EXTRACTED ENTRIES below:

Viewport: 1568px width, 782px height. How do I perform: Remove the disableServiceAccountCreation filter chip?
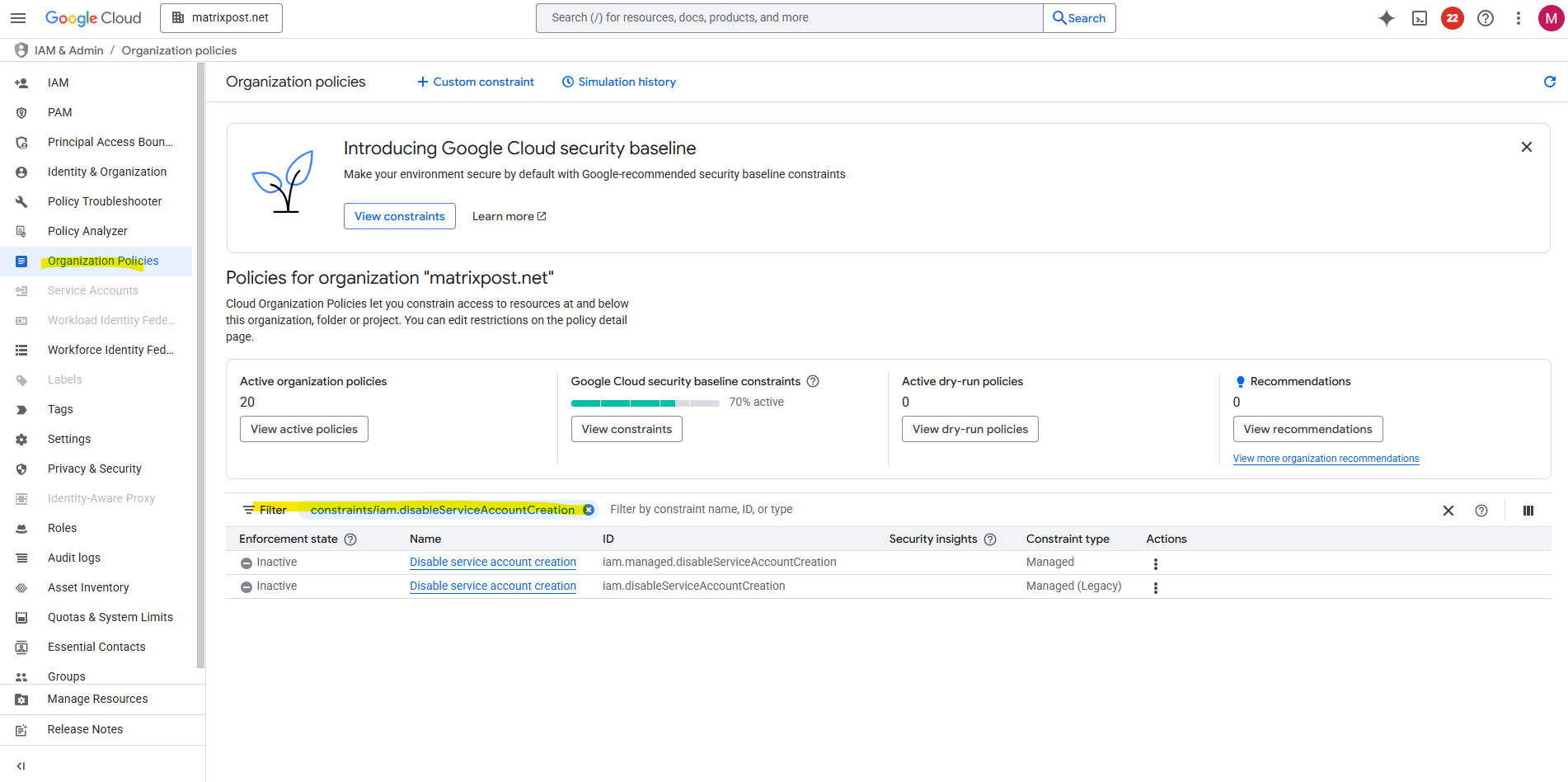(x=589, y=510)
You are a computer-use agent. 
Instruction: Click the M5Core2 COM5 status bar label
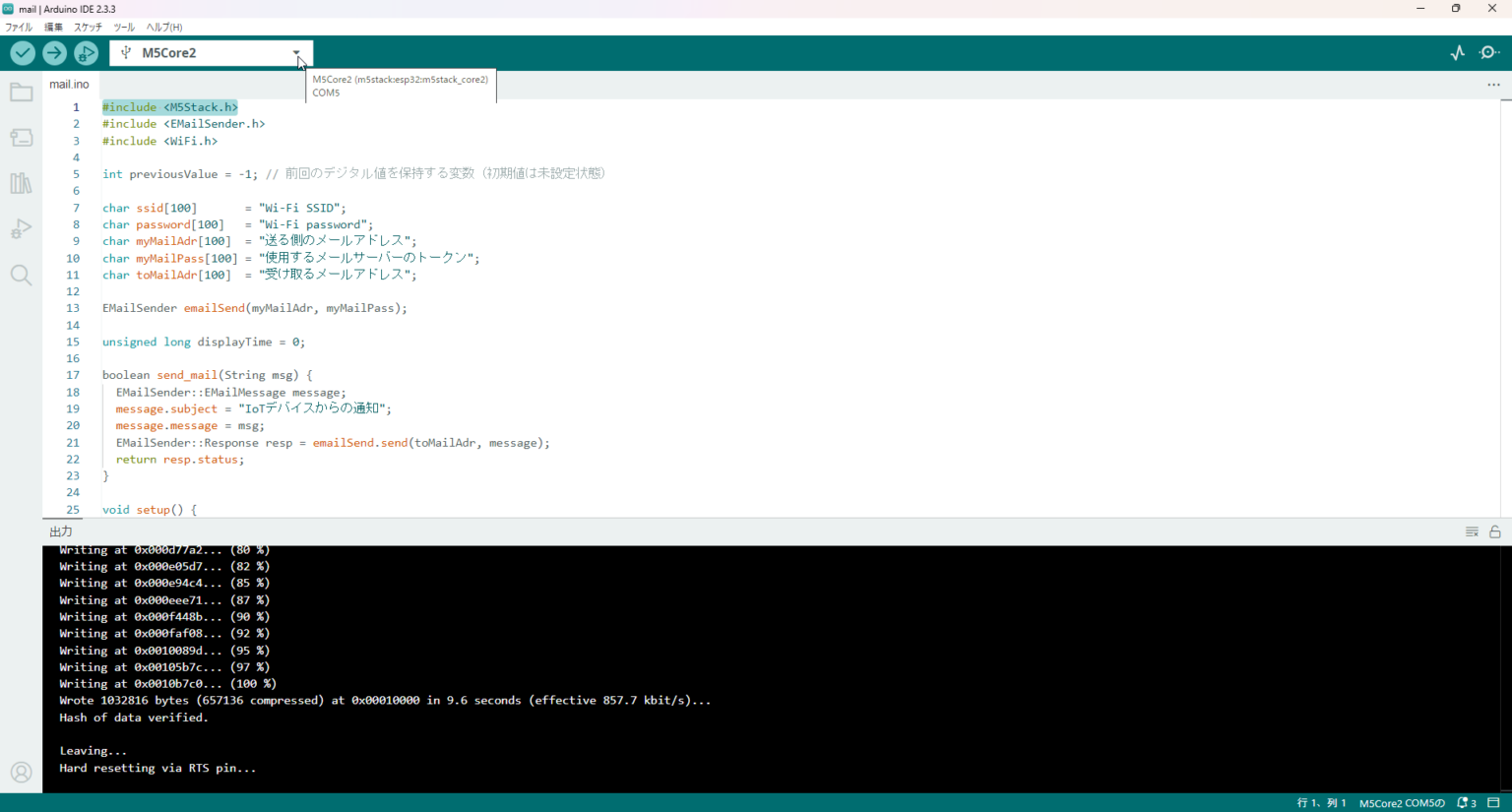click(1402, 802)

End of EXTRACTED ENTRIES.

TO DO:
Only the lines from the line with "You are a computer-use agent." through the end of the records belong in your copy. Repeat them exactly, without pictures.

SOLUTION BELOW:
You are a computer-use agent. 
Instruction: Click the M5Core2 COM5 status bar label
click(1402, 802)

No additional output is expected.